Richard Gibney's 365 Days of Fitness: Day 147
Day 147 Well after taking a break from the heavy stuff, I got back to moving a little more weight today. My strength work over the last few weeks has been focused on maintaining muscle mass by utilizing a high volume of reps with a reduced load. My goal is still to maintain my muscle mass but my plan of attack for the next while will be to focus on large compound movements that utilize a lot of muscle at one time.
Movements like deadlifts, squats, barbell rows, and heavy pressing movements create a significant anabolic response. Basically your body says, ok that was really hard, I'm going to have to get ready for doing that again, so I'd better get the "juices" going. After a few sets of deadlifts the body's testosterone levels are much higher than they are after a few sets of biceps curls. More testosterone helps you build and maintain muscle, not just in the body part you trained, but in the whole body as well.
I didn't use super heavy weights today because I was breaking myself back into this type of training but as the next few weeks go on I'll get more weight on the bar.
Today's Workout
Superset 1
Exercise 1: Barbell Romanian Deadlift 4 sets / 6 - 8 reps / 301 tempo / 90 seconds rest (185lbs for all sets)

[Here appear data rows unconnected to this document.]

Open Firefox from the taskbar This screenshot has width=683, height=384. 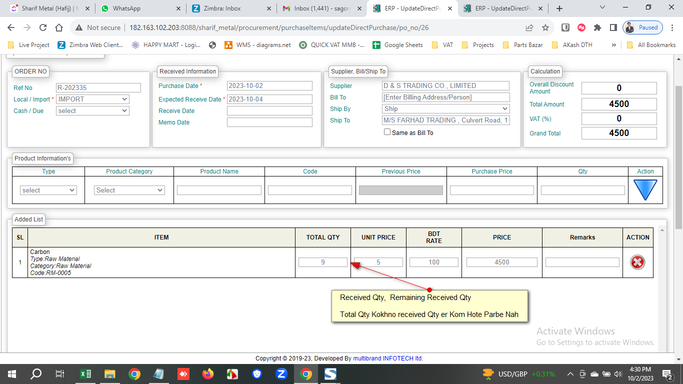(208, 374)
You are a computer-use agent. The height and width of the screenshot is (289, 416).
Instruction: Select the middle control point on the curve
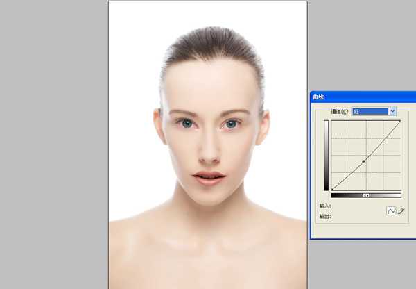pos(363,162)
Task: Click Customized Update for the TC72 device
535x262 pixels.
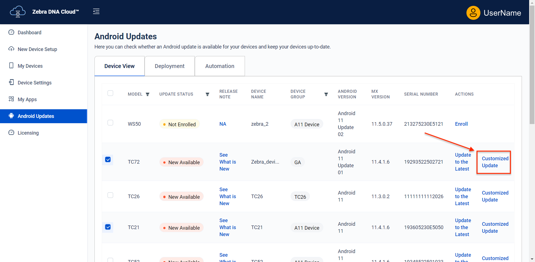Action: [x=495, y=162]
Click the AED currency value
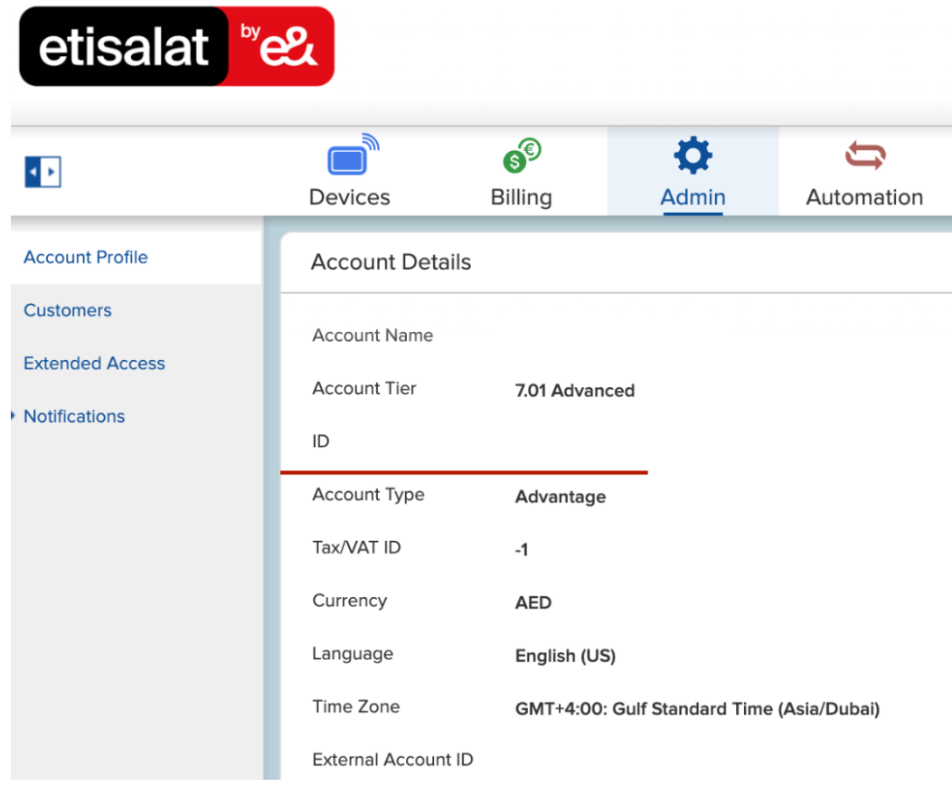Screen dimensions: 952x787 533,603
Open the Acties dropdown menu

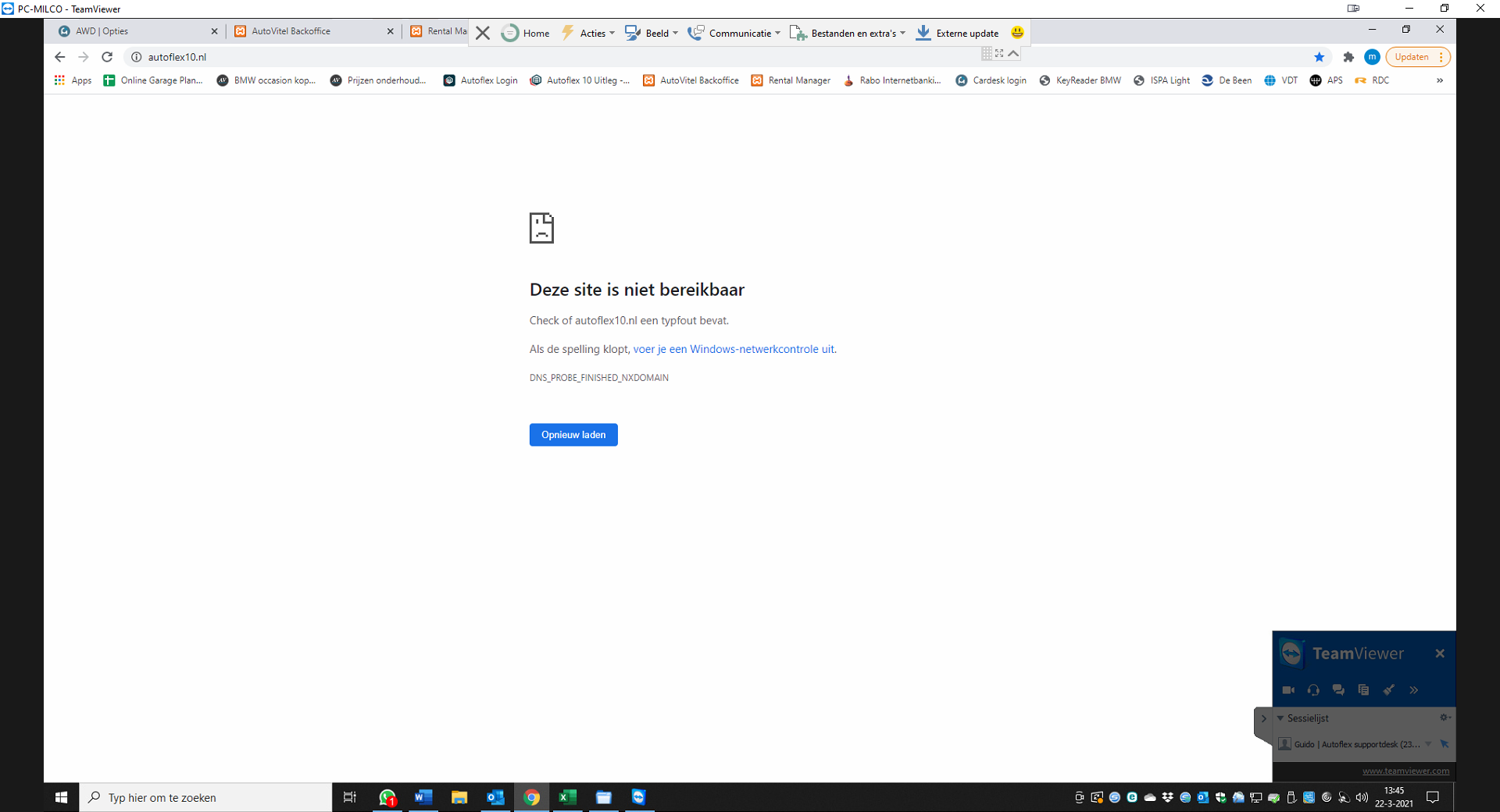click(588, 33)
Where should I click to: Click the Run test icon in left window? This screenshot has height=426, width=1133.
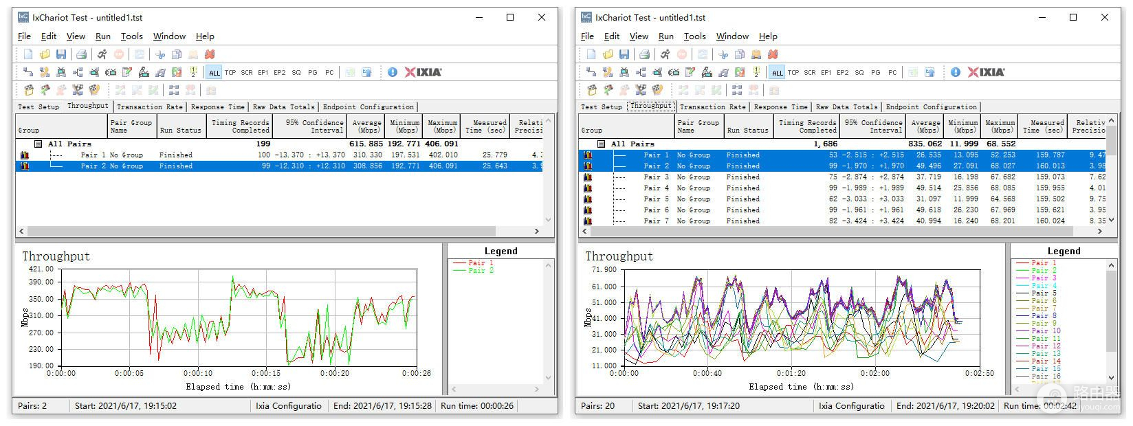pos(102,54)
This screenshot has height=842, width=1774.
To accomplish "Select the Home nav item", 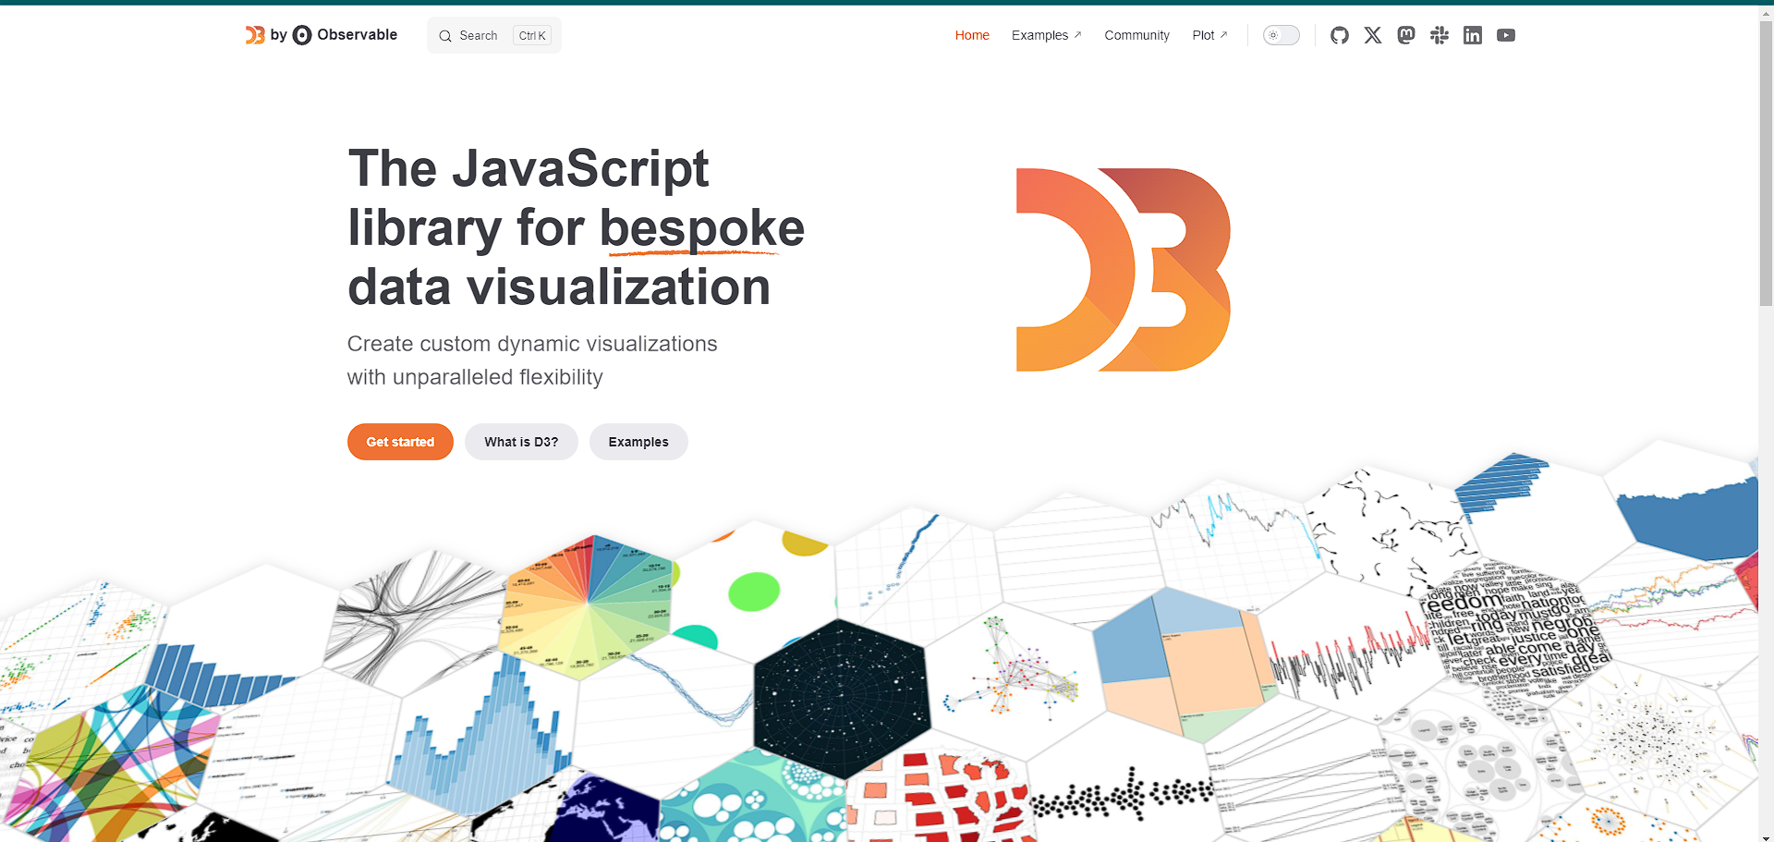I will (x=971, y=35).
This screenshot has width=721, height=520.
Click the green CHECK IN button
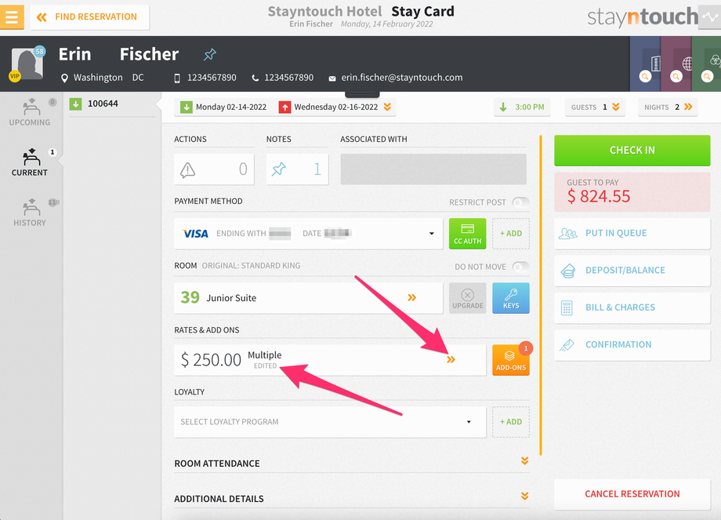[632, 151]
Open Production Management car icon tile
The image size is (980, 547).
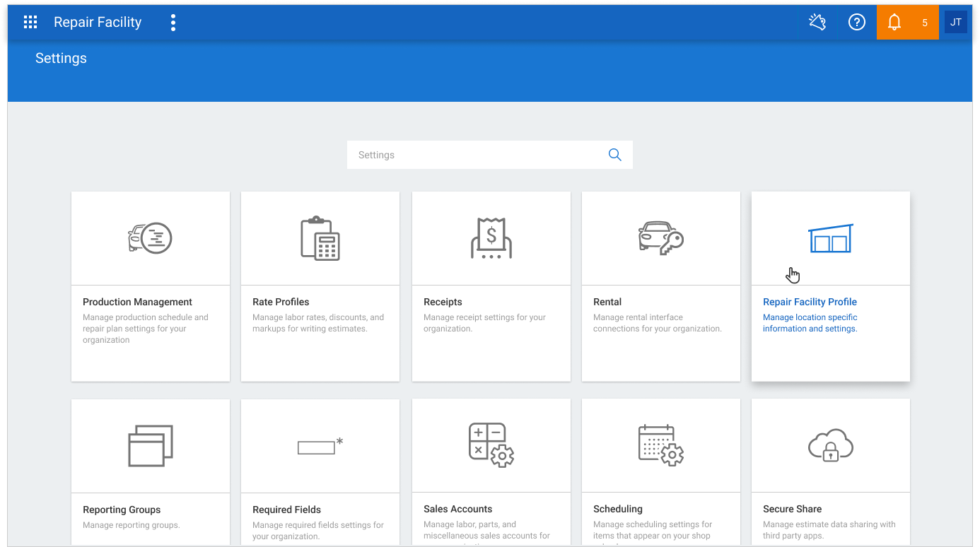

Exercise 2: Landmine Press 4 sets / 8 reps per side / 301 tempo / 90 seconds rest (45lbs for all sets)
Superset 2
Exercise 3: Barbell Bench Press (185lbs for all sets) 4 sets / 6 - 8 reps / 301 tempo / 90 seconds rest
Exercise 4: Prone Leg Curl (135lbs for all sets) 4 sets / 6 - 8 reps / 301 tempo / 90 seconds rest
Rotary Exercise
Exercise 5: 1/2 Kneeling Downward Stability Chop (25lbs for all sets) 3 sets / 8 per side / 201 tempo / 60 seconds rest
I had my conditioning group tonight. I didn't join in for much of the session but I did sneak in about 5 sets of stairs. One of my athletes, Mr. Darren Hong brought his bluetooth portable speaker so we could have some tunes. I decided part of my job would be to keep the tunes going up and down the stairs as my group pushed hard through the Gut Buster (10 sets in 20 minutes).
If time permits, tomorrow will be a double session with some cardio and more strength training. The K100 relay is only getting closer, so I still need a few more runs under my belt but I'm still not planning on compromising on lifting the weights.